* _SET EXERCISE 1_
Using the Last Days on Lake Trinity entry, decide whether each statement agrees with it: (a) the film had its world premiere at the 52nd Telluride Film Festival; (b) Nick Ramey edited the film; (c) the film runs 29 minutes. For each, answer yes or no and quote the deciding words.
* _SET EXERCISE 2_
List every distinct person named in the credits of the Last Days on Lake Trinity entry, giving each name once.
* _SET EXERCISE 3_
Write out the passage of the Last Days on Lake Trinity entry between "Last Days on Lake Trinity is" and "98th Academy Awards.", inclusive.

* _SELECTED EXTRACT_

- Promotional poster
- Directed by: Charlotte Cooley
- Produced by: Nick Ramey; Charlotte Cooley;
- Starring: Laurie Laney; Nancy Fleishman; Nancy Sanderson;
- Cinematography: Nick Ramey
- Edited by: Penelope Falk
- Music by: Jonatan Szer
- Production company: The New Yorker
- Distributed by: The New Yorker
- Release date: August 31, 2025 (Telluride);
- Running time: 29 minutes
- Country: United States
- Language: English

= Last Days on Lake Trinity =

2025 American short documentary film

Last Days on Lake Trinity is a 2025 American documentary short film, directed by Charlotte Cooley. The film that depicts corporate cruelty, religious hypocrisy, and a mounting housing crisis for older Americans had its world premiere at the 52nd Telluride Film Festival on August 31, 2025.

It was shortlisted for the Best Documentary Short Film at the 98th Academy Awards.

[Raw records]
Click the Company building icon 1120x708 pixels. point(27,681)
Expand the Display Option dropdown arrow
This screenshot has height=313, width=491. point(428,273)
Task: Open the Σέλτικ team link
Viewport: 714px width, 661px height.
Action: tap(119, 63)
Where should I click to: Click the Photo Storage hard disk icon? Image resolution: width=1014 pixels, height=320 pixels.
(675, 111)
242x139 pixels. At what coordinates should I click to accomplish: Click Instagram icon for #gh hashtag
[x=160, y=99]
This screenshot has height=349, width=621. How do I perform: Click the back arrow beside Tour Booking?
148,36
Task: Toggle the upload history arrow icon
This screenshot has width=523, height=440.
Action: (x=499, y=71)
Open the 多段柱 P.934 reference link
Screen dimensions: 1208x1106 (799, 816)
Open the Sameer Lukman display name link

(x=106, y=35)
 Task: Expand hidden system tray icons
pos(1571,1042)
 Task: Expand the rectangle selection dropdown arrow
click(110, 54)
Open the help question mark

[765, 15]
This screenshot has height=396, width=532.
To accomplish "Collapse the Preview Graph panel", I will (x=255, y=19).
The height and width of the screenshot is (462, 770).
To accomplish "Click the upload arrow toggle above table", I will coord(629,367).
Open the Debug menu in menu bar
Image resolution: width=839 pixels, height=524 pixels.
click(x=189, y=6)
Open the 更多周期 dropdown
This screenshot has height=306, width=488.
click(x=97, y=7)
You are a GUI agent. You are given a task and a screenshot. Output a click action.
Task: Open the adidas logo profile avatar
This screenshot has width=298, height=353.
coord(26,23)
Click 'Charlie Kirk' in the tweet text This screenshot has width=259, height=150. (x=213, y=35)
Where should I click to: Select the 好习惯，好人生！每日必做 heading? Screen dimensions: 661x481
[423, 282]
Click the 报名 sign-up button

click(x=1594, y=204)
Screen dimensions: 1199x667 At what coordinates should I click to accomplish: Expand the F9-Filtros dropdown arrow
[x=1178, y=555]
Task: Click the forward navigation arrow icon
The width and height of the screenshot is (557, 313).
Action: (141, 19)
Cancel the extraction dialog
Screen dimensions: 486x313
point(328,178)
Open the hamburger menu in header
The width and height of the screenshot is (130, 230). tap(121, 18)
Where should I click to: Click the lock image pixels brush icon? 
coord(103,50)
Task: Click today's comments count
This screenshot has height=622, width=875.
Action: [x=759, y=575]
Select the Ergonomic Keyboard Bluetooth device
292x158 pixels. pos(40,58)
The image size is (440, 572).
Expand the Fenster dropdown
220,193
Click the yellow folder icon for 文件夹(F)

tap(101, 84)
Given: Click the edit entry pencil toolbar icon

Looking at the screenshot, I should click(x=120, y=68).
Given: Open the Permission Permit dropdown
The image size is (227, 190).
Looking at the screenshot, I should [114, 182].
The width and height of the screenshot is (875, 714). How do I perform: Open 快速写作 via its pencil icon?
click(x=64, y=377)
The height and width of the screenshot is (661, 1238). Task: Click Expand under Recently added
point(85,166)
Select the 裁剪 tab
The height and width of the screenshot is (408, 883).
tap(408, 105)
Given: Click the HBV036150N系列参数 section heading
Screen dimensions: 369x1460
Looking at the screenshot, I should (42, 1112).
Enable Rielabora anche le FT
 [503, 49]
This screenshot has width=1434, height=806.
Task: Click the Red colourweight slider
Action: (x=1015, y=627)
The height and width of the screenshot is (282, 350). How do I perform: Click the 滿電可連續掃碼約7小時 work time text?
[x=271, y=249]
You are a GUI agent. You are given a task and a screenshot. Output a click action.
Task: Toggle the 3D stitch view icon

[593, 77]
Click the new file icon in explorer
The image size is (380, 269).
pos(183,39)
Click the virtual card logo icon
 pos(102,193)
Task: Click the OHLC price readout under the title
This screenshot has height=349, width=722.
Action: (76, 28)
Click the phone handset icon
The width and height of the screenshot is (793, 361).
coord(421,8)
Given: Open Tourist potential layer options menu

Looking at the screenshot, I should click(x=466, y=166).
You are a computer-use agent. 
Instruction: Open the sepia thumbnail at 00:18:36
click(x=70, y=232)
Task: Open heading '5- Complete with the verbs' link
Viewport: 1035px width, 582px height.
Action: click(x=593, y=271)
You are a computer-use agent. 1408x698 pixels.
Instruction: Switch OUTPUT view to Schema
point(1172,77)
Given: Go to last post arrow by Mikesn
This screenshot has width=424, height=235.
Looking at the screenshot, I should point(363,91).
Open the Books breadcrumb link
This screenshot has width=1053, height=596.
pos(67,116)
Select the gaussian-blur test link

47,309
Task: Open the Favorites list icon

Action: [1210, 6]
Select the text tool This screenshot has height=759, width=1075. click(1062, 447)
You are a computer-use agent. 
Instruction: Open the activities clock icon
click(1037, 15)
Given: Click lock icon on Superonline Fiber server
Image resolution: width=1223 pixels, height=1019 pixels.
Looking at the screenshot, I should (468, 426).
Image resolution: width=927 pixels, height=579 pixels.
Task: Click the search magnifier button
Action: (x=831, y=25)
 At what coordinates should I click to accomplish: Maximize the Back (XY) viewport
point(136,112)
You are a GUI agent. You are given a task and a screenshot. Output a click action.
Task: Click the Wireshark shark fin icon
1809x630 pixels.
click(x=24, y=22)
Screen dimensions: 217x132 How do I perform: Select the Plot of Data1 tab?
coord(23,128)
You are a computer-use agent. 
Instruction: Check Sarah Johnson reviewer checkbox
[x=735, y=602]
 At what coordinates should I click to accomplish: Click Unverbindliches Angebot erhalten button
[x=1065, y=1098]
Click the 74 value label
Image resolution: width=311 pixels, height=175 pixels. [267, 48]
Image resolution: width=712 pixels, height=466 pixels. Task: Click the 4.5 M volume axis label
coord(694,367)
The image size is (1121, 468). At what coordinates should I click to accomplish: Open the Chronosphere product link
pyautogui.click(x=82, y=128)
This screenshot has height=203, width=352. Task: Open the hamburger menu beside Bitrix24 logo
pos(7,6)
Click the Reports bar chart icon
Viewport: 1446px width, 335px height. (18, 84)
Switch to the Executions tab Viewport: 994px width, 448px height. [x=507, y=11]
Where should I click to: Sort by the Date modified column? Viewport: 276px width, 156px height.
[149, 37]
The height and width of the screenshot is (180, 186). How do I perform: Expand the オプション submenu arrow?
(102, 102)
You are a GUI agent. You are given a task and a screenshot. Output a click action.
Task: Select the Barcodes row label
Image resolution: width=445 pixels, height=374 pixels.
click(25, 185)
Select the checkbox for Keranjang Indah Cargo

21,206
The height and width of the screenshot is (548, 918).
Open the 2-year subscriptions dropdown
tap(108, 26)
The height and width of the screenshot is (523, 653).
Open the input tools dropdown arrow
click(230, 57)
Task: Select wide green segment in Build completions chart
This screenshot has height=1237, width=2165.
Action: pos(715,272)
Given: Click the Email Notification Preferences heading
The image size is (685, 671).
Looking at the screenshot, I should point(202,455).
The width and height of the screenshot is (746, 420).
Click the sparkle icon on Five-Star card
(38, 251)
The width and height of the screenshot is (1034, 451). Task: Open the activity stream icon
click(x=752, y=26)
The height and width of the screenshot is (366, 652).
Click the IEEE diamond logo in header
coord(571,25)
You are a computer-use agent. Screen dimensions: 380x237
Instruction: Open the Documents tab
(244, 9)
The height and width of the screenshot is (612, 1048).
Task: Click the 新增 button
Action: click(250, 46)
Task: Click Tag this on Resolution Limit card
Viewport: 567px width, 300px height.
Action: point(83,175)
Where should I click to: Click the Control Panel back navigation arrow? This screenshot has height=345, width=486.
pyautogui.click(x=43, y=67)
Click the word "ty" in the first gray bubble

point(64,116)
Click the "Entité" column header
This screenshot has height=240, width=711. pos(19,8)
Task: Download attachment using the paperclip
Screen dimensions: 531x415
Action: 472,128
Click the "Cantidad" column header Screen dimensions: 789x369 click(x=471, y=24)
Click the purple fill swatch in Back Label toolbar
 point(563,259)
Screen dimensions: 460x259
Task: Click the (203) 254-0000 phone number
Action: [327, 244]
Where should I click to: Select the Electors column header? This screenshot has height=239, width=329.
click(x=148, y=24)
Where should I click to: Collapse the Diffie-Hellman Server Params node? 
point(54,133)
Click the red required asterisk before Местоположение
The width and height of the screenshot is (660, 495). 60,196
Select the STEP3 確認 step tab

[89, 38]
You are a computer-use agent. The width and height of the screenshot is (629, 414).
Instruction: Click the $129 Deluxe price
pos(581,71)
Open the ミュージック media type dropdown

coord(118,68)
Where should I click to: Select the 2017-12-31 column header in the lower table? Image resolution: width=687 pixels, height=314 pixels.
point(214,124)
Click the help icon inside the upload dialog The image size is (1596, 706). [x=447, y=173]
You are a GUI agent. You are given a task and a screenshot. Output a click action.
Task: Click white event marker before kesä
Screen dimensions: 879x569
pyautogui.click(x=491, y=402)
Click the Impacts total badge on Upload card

* _CORRECT RESPONSE 1_
(a) Yes: "had its world premiere at the 52nd Telluride Film Festival on August 31, 2025"
(b) No: "Edited by: Penelope Falk"
(c) Yes: "Running time: 29 minutes"

* _CORRECT RESPONSE 2_
Charlotte Cooley
Nick Ramey
Laurie Laney
Nancy Fleishman
Nancy Sanderson
Penelope Falk
Jonatan Szer

* _CORRECT RESPONSE 3_
Last Days on Lake Trinity is a 2025 American documentary short film, directed by Charlotte Cooley. The film that depicts corporate cruelty, religious hypocrisy, and a mounting housing crisis for older Americans had its world premiere at the 52nd Telluride Film Festival on August 31, 2025.

It was shortlisted for the Best Documentary Short Film at the 98th Academy Awards.